Work to be completed: If a line in the records contains the word "Jetzt", count it; state the resulting number and nothing more.

Record extracts:
********

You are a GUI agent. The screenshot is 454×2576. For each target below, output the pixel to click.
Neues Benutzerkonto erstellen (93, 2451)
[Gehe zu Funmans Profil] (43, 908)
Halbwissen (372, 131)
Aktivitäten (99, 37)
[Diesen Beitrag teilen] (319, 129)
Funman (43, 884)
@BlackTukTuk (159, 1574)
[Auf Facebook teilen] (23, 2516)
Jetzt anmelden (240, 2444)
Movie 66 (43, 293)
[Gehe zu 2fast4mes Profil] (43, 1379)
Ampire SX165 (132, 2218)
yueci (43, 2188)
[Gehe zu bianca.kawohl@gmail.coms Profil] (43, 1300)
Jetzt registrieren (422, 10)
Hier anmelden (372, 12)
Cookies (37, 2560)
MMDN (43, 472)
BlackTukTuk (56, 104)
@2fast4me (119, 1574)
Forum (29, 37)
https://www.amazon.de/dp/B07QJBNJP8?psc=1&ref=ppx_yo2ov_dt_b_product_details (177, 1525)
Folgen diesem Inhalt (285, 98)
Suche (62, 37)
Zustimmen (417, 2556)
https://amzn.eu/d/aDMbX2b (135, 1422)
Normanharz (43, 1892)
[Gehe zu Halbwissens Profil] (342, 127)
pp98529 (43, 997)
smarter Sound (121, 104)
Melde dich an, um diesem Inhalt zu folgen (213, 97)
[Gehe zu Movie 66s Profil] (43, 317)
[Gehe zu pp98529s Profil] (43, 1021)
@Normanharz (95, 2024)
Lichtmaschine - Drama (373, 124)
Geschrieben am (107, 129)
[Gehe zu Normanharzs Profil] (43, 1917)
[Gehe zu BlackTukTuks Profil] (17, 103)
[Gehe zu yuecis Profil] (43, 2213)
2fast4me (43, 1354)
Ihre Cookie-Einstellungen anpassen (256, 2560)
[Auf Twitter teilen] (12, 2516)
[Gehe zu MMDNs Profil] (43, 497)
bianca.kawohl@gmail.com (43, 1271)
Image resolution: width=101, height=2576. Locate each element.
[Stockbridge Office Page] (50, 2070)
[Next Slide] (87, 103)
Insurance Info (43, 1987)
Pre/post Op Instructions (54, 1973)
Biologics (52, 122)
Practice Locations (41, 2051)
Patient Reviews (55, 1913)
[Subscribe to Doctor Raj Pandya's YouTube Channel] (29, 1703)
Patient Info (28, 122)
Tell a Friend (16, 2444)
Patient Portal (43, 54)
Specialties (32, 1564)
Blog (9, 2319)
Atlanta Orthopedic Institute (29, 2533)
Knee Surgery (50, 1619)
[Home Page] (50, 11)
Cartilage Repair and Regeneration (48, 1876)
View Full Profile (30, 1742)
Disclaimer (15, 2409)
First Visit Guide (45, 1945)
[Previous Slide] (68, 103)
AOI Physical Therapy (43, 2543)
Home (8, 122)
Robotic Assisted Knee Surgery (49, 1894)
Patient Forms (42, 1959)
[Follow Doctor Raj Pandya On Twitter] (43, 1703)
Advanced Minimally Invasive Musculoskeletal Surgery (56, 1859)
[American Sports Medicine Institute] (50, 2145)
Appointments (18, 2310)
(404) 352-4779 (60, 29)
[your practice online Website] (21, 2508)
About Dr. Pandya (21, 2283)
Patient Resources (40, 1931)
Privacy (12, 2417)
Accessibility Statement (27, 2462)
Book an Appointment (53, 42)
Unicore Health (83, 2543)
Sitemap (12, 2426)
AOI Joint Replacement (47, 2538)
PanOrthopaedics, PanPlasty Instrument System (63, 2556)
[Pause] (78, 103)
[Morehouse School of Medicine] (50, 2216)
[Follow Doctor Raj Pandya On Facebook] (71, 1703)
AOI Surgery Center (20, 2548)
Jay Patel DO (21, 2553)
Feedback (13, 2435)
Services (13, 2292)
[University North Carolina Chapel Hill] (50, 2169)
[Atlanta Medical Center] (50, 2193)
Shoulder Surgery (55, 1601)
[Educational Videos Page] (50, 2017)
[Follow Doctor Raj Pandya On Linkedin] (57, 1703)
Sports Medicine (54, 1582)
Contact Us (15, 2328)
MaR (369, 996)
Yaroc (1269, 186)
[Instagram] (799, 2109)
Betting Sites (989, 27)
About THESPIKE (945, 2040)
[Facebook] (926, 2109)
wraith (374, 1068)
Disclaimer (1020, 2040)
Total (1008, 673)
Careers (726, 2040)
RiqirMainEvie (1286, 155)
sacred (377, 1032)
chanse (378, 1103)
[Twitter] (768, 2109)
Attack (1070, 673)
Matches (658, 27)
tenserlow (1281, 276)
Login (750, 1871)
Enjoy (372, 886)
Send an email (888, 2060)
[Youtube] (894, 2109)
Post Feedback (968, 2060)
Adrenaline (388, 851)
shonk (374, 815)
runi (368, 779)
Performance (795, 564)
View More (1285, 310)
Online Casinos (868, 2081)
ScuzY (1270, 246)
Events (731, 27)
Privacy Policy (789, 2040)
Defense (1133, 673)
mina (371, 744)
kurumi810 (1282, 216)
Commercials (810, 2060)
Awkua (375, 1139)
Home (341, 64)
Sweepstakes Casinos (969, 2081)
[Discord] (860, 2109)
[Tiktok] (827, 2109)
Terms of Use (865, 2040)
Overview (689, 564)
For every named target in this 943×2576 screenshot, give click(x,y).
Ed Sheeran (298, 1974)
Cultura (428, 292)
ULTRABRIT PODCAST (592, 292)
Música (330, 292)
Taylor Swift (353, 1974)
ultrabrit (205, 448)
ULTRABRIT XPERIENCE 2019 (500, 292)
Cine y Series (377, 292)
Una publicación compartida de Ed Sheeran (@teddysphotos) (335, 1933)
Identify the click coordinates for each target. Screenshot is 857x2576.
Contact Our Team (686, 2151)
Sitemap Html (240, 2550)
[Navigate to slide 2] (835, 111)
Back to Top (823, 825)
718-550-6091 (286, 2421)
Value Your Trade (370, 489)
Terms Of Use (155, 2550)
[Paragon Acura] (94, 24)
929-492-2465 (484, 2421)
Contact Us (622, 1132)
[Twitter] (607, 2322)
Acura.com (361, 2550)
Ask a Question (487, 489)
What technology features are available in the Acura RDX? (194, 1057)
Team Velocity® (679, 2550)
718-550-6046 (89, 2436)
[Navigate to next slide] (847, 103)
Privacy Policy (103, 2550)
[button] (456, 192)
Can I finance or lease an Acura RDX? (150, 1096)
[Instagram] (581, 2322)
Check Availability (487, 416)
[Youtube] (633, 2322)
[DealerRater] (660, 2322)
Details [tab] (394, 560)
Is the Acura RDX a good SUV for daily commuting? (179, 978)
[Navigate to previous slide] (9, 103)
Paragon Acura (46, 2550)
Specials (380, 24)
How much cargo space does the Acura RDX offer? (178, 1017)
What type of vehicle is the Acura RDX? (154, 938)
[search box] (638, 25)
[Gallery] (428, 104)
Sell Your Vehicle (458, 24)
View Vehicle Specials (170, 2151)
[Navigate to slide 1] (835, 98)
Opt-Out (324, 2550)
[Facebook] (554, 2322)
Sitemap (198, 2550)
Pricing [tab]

********

Solution for this problem: 2